Austin votes to ban no-knock warrants and decriminalize small amounts of weed
By a sweeping margin, voters in Austin appear to have approved a proposition to sanction small amounts of marijuana and ban the use of no-knock warrants by police.
Roughly 85% of voters were in favor of Proposition A, according to results from Travis, Williamson and Hays counties. (The city spans portions of all three counties.)
Turnout was low, which is common for elections that don't take place in November; about 11% of people registered to vote in Travis County participated.
By passing Prop A, voters are simply codifying current police policy on marijuana.
People found with small amounts — 4 oz. or less — of marijuana in Austin already don’t face criminal charges. Because of a state law from 2019 legalizing hemp, prosecutors began dropping misdemeanor marijuana cases. After some back and forth in 2020, Austin police agreed to stop citing people for the offense.
Mike Siegel, co-founder of the nonprofit that circulated a petition to get Prop A on the ballot — Ground Game Texas — said he hopes the action in Austin reverberates throughout the state.
“This lays down an extremely clear marker for the rest of Texas that one, this is something that’s possible. That a city can decide to end marijuana enforcement," Siegel said. "And two, that it’s extremely popular."
Ground Game Texas is working on similar ballot items in other Central Texas cities, including San Marcos and Elgin.
Prop A also bans the use of no-knock warrants in Austin, which is new. According to the Austin Police Department, police executed three no-knock warrants in 2021.

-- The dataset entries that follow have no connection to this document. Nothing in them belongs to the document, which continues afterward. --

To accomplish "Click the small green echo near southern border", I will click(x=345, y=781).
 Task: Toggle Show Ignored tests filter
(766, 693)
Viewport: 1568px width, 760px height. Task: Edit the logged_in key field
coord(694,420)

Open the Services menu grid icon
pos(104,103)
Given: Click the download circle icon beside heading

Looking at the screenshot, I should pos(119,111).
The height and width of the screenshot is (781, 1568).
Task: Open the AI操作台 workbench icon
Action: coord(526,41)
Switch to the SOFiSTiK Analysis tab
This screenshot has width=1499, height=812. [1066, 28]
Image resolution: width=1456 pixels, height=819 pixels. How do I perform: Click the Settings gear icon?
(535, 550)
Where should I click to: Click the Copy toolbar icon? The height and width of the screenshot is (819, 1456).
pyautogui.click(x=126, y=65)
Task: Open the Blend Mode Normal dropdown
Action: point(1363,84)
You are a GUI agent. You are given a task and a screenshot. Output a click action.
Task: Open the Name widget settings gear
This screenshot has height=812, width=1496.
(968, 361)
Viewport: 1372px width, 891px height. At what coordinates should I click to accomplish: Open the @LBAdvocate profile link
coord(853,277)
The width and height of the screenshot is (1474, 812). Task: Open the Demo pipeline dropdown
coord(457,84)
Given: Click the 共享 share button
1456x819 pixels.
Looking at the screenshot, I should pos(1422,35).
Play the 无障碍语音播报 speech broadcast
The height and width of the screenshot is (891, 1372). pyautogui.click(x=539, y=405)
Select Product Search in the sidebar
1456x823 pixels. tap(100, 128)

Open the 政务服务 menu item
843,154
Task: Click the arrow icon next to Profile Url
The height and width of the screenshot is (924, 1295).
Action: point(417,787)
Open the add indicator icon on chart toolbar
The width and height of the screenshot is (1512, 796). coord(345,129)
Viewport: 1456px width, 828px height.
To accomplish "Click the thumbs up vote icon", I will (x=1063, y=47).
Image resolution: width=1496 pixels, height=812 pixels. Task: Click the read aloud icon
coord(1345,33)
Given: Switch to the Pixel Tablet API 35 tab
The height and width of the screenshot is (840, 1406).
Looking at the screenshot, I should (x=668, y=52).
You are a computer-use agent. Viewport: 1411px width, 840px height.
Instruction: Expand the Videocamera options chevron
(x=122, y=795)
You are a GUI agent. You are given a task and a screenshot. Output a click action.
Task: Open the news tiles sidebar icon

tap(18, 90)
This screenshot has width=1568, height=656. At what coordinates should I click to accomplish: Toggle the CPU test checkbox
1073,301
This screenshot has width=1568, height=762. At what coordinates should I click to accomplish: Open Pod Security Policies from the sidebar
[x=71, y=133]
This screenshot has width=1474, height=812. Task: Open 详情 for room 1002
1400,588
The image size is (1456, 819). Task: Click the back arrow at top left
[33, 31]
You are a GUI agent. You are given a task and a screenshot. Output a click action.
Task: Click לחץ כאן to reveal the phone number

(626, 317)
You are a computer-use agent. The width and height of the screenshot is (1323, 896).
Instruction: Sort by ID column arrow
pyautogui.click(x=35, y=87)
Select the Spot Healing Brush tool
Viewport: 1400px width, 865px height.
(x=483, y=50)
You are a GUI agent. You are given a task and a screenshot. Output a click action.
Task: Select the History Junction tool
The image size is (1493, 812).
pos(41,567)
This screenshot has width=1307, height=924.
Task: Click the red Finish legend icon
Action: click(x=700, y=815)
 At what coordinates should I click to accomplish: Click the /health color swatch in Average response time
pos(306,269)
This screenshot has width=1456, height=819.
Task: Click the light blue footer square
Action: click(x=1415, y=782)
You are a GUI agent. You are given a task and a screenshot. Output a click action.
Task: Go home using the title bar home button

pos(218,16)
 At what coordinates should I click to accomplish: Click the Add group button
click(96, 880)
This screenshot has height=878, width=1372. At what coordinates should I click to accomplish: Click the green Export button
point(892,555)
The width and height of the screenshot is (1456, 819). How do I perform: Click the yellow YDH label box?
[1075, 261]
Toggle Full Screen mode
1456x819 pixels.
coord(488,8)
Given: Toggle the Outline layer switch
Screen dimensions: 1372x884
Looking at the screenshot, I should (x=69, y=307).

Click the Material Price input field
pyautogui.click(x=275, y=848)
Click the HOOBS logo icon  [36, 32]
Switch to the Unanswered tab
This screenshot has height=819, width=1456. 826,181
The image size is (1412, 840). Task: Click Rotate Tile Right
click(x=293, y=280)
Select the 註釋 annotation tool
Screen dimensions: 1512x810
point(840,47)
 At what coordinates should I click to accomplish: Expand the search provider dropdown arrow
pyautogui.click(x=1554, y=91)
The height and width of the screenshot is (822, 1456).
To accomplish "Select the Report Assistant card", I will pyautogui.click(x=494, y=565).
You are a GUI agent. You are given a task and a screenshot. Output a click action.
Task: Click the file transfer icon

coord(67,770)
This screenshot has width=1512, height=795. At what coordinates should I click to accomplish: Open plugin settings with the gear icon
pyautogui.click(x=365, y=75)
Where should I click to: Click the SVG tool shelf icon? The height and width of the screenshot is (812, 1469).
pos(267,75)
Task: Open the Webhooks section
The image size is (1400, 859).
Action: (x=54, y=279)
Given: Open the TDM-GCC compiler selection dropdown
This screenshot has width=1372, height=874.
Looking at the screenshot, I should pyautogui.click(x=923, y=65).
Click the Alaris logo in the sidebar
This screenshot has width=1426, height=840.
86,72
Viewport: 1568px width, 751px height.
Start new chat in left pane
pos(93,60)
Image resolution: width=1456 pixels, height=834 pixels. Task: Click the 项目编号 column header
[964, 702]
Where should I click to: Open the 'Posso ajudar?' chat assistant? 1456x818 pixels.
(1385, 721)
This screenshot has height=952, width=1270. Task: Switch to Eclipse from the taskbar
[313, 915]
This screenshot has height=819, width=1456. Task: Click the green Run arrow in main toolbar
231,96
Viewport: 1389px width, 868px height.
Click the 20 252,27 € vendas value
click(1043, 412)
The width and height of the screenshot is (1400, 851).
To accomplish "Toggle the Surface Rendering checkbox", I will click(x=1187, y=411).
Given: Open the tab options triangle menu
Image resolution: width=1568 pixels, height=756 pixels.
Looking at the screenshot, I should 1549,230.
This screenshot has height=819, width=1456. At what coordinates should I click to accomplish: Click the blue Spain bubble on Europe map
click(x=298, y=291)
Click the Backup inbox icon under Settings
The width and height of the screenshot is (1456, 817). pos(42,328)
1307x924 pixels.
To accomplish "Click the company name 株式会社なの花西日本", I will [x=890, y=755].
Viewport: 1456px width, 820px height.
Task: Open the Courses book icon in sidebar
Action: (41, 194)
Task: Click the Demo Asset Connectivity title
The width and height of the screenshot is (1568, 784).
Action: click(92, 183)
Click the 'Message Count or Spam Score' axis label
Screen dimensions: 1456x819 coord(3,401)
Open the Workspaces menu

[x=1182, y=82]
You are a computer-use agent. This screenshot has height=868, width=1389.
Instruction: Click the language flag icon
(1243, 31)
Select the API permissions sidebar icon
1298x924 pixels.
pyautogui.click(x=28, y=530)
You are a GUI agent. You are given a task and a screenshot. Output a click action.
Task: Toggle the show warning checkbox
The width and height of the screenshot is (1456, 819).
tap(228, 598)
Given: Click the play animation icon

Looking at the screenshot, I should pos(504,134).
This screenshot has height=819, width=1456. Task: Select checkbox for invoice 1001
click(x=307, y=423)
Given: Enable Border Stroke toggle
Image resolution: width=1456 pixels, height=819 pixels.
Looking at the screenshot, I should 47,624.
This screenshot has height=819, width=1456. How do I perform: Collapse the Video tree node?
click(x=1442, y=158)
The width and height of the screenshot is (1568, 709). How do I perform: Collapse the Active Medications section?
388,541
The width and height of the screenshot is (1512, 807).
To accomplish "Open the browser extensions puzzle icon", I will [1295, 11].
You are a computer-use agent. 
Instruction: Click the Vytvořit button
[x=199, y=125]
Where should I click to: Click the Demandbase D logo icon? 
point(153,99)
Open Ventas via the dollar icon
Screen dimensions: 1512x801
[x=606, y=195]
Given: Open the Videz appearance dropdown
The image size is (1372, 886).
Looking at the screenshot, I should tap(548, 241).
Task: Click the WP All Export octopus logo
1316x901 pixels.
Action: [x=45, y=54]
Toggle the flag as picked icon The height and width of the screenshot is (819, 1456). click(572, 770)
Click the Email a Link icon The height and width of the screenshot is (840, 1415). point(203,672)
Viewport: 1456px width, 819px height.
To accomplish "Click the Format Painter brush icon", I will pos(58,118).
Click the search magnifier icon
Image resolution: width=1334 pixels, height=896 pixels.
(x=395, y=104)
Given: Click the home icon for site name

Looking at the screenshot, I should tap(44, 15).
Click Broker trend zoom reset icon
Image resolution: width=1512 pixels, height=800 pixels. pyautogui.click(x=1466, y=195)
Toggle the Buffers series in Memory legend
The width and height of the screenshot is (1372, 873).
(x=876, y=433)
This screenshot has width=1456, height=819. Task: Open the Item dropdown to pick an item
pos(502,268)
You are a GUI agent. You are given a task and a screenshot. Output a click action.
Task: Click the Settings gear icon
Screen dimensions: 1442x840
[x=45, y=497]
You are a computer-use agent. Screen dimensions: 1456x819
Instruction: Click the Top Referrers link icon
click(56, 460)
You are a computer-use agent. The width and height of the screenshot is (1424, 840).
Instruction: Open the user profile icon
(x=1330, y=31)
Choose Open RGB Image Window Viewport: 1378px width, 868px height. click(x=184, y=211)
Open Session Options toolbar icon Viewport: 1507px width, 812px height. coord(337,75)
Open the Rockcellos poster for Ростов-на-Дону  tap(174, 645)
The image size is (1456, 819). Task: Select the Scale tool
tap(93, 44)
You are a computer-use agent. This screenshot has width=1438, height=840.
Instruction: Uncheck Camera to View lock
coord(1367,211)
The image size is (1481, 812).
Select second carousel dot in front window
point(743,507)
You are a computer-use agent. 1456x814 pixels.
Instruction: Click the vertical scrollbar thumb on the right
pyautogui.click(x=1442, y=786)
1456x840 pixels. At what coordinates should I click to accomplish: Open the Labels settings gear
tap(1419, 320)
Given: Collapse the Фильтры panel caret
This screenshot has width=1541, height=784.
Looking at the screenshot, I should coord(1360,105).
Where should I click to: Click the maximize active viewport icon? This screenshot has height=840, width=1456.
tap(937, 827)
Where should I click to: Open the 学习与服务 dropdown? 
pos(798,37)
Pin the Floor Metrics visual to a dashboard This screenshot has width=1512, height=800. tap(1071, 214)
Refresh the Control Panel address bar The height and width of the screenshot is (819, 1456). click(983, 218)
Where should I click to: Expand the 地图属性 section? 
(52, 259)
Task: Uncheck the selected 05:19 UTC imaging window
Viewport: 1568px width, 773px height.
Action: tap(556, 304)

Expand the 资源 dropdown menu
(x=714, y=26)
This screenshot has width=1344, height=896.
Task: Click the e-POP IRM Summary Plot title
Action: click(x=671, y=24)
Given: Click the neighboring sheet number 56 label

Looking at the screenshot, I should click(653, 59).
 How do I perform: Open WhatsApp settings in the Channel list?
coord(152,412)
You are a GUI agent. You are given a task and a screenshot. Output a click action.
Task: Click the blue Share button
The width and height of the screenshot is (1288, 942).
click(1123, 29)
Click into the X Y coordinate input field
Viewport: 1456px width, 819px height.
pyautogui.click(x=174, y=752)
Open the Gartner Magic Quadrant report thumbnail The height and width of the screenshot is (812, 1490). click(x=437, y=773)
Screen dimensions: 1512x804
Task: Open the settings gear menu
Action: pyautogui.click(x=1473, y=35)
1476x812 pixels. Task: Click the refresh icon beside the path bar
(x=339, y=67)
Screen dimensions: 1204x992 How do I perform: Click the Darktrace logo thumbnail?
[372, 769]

No-knock warrants are when police enter a building without announcing their presence. The use and, at times, deadly outcomes of these types of warrants gained national attention when police killed Breonna Taylor in Louisville after using a no-knock warrant to enter her home while she was sleeping.
Currently, Austin police are required to get both a commander and a judge to sign off on a no-knock warrant. With the passage of Prop A, police executing warrants will be required to announce their presence and wait 15 seconds before entering the building.
But on Sunday afternoon, the head of the local police union told KUT that because state law dictates search warrant protocol he doesn't consider Prop A to be legitimate.
"To me [Prop A passing] really doesn't mean anything," Ken Casaday said. "If we need to do a [no-knock] search warrant because have an Austin bomber on the loose, we're still going to do it. You can't control state law through local elections."
KUT reached out to Austin's police chief and the department to understand if police would be instructed to not use no-knock warrants, but did not hear back.